What are the relevant tickets?

https://github.com/mitodl/hq/issues/8028

Description (What does it do?)

This is a proof of concept for a jupyter extension which uses gh-scoped-credentials to automatically push the running notebook's ipynb file, all files under the root datasets directory and associated dependencies to a specified repo.

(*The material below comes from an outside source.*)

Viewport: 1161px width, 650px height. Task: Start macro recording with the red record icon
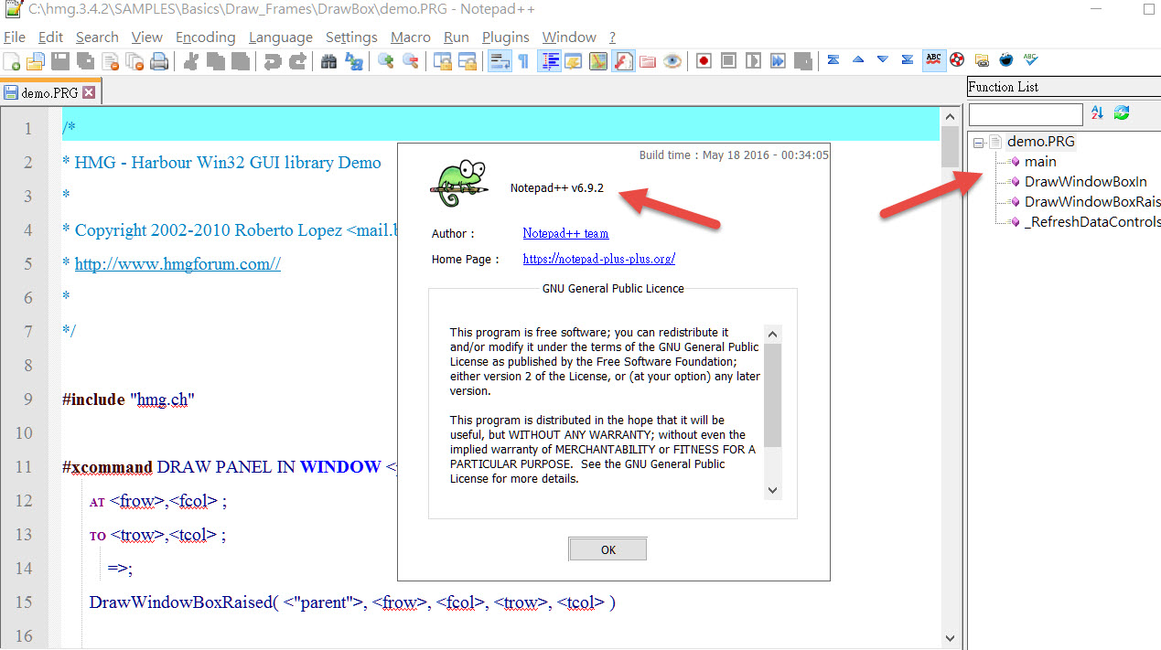[x=704, y=61]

Screenshots (if appropriate):

Demo video:

Screen.Recording.2025-08-11.at.4.45.28.PM.mov

How can this be tested?

Prerequisites for setup:

  • Jupyterhub running locally
  • A github application configured as detailed in gh-scoped-creds readme
  • A test repo to persist data to. I would strongly suggest this be empty as the extension will attempt to create requirements.txt, runtime.txt and the notebook file in the root of the repo.
  • You need to specify the following overrides.json in your application's settings directory:
{
  "jupyter2repo:plugin": {
    "GH_APP_ID": "YOUR_ID_FROM_SECRETS",
    "GH_APP_URL": "https://your.app/url"
  }
}

The settings directory can be found using jupyter lab path

E2E test

  • Install the extension in jupyterhub. In my case, this was a matter of running pip install -e ol-notebook-extensions/jupyter2repo, but your mileage will vary depending on how you're running Jupyterhub.
  • Start jupyterhub
  • Navigate to your workspace and select a notebook.
  • Select Activate Command Palette from the View menu and select Save Notebook to Github. Follow the instructions on screen.

Additional Context

This is intended as a proof of concept. It is sufficient to validate the approach from a technical perspective, but below are a non-exhaustive list of changes we can consider to improve the user experience or shore up the functionality:

  • We can have a form take all three inputs at once. As we've settled on a per-course repo layout within the MITx org, we should be able to take the app-specific values as config values at install time. We should only need one bit of user supplied info.
  • We can remove some inputs, if we settle on a specific setup for target repos (i.e. if we require all target repos to be within the mitx org, we would only need the target repo). See above.
  • There's no input validation at the moment, so it's easy to break by entering incorrect or malicious data. This is not safe to run in production at the moment.
  • This makes no provision for storing any data files that may be important to the notebook. Discussion is ongoing at https://github.com/mitodl/hq/issues/8028#issuecomment-3184844533 It will persist any files put under a datasets directory - this will be the convention going forward.
  • Due to where it stores the files, this is currently only capable of storing one notebook per repo. We could change the conventions for where we persist the files to organize multiple notebooks and kernels. We've decided upon a repo per-course, so we should be able to persist multiple notebooks and a single kernel per repo. See discussion at https://github.com/mitodl/hq/issues/8028#issuecomment-3180597032
  • It also assumes that the target repo is already created before this is run. We likely want a template repo or other simple way to stand up repos with the desired structure.
  • Right now, this uses an older version of typescript and has skipLibCheck specified - this is due to some recent updates that resulted in some dependency installation problems in the extension template repos.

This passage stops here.